Ergonomic Iteration of a String + Subsections of that String

I'm looking for an ergonomic way to generate an Iterator<Item = &str> which will break early when a certain condition is met, so I can iterate over values without duplicating my logic. Two examples for an actual use-case exist that I can think of:

  1. File-system paths, e.g. /var/lib/something.txt should yield:
    • /var/lib/something.txt
    • /var/lib
    • /var
  2. Rust module paths, e.g. a::b::c should yield:
    • a::b::c
    • a::b
    • a

I essentially have a HashMap<String, Rule> that I need to check in a depth-first fashion for a string key. Here is the code that I have that works, but is not ergonomic and duplicates logic:

pub struct Rule(usize); // for ease

fn find_most_specific_rule(actual: &str, rules: &HashMap<String, Rule>) -> Option<&Rule> {
    // FIXME how can we get rid of this extra block of code ergonomically?
    if let Some(rule) = rules.get(actual) {
        return Some(rule);
    }

    let mut actual = actual;

    while let Some((base, _)) = actual.rsplit_once("::") {
        if let Some(rule) = rules.get(base) {
            return Some(rule);
        }

        // FIXME this is unideal as well
        actual = base;
    }

    None
}

Here are some tests that should hopefully further elucidate what the intended outcome should be:

#[test]
fn test_rule_finding() {
    // build rule set
    let m: HashMap<String, Rule> =  {
        let mut m = HashMap::new();
    
        // affect all children of a::b::c
        m.insert("a::b::c".into(), Rule(3));
        // affect all children of a::b (unless a more specific rule is found)
        m.insert("a::b".into(), Rule(2));
        // affect all children of a (unless a more specific rule is found)
        m.insert("a".into(), Rule(1));

        m
    }; 

    // all children of a::b::c should receive rule 3
    assert_eq!(Some(Rule(3)), find_most_specific_rule("a::b::c::d", &m));
    assert_eq!(Some(Rule(3)), find_most_specific_rule("a::b::c::different", &m));

    // all children of a::b should receive rule 2 unless a more specific rule is matched
    assert_eq!(Some(Rule(2)), find_most_specific_rule("a::b::not_c", &m));
    assert_eq!(Some(Rule(2)), find_most_specific_rule("a::b::another_not_c", &m));

    // all children of a should receive rule 1 unless a more specific rule is matched
    assert_eq!(Some(Rule(1)), find_most_specific_rule("a::not_b", &m));
    assert_eq!(Some(Rule(1)), find_most_specific_rule("a::another_not_b", &m));
}

In my implementation code, there are a few things (as noted) that I'd really like to get rid of:

  1. I have a completely separate if statement at the beginning of the function which largely duplicates the logic of the while loop.
  2. I'm using a mutable string reference that I have to update at the end of each loop iteration, and this also seems error-prone.
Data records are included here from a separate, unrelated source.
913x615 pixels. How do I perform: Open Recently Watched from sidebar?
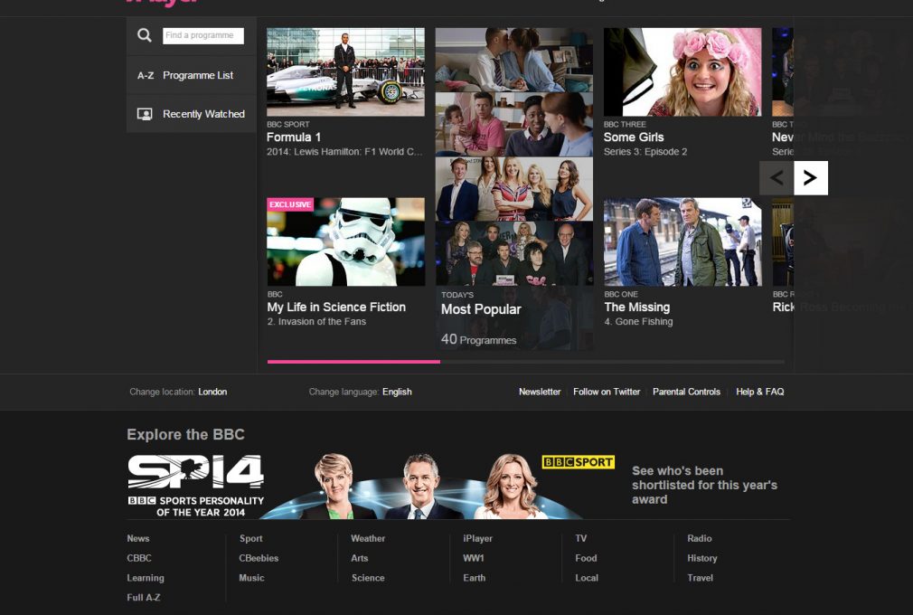192,114
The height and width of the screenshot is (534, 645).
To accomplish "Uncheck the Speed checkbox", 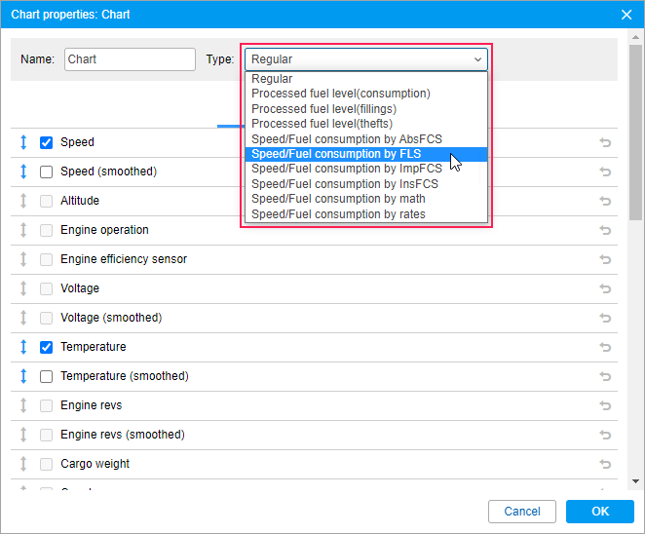I will [x=46, y=142].
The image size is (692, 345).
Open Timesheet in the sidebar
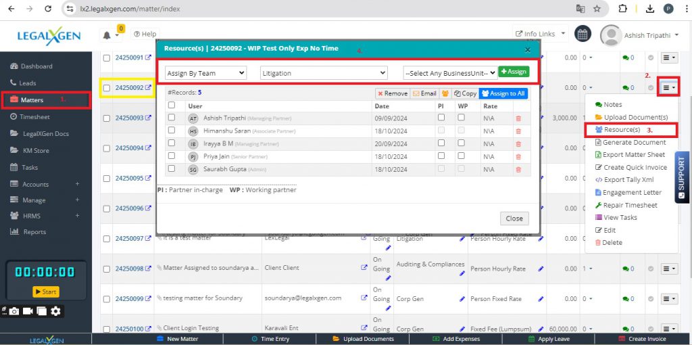click(35, 116)
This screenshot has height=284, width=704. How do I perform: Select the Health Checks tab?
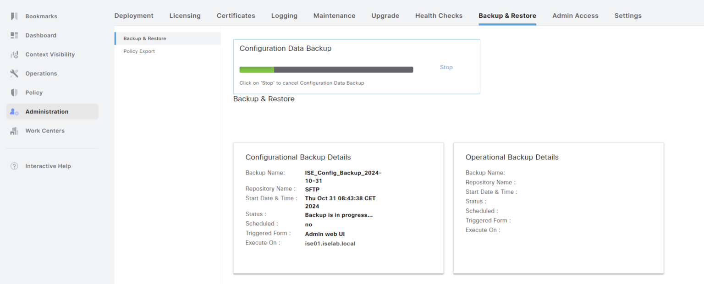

What would be most ideal would be to create an iterator which yields the string itself as the first value, and then progressively uses str::rsplit_once to cut the string down and walk up the module path.

What iterator methods am I looking for here? What would be a more ergonomic way of approaching this?

I can imagine something like:

fn reverse_prefixes(str: &str) -> impl Iterator<Item = &str> {
    core::iter::successors(
        Some(str),
        |s| s.rsplit_once("::").map(|(head, _tail)| head)
    )
}

which in turn simplifies your function to

fn find_most_specific_rule<'a>(actual: &str, rules: &'a HashMap<String, Rule>) -> Option<&'a Rule> {
    reverse_prefixes(actual).find_map(|suffix| rules.get(suffix))
}

Playground.

1 Like

Incidentally one of your tests doesn't pass with your OP code.

The bug:

     while let Some((base, _)) = actual.rsplit_once("::") {
-        if let Some(rule) = rules.get(actual) {
+        if let Some(rule) = rules.get(base) {
             return Some(rule);
         }
1 Like

On nightly there is the remainder method RSplit in std::str - Rust. On stable, I would write your code as

loop {
    if let Some(rule) = rules.get(current) {
        return Some(rule);
    }
    (current, _) = current.rsplit_once(delimiter)?;
}

Thanks for pointing that out, I fixed the code above. I just wrote this code into the browser, didn't copy paste it, so didn't have the compiler check it.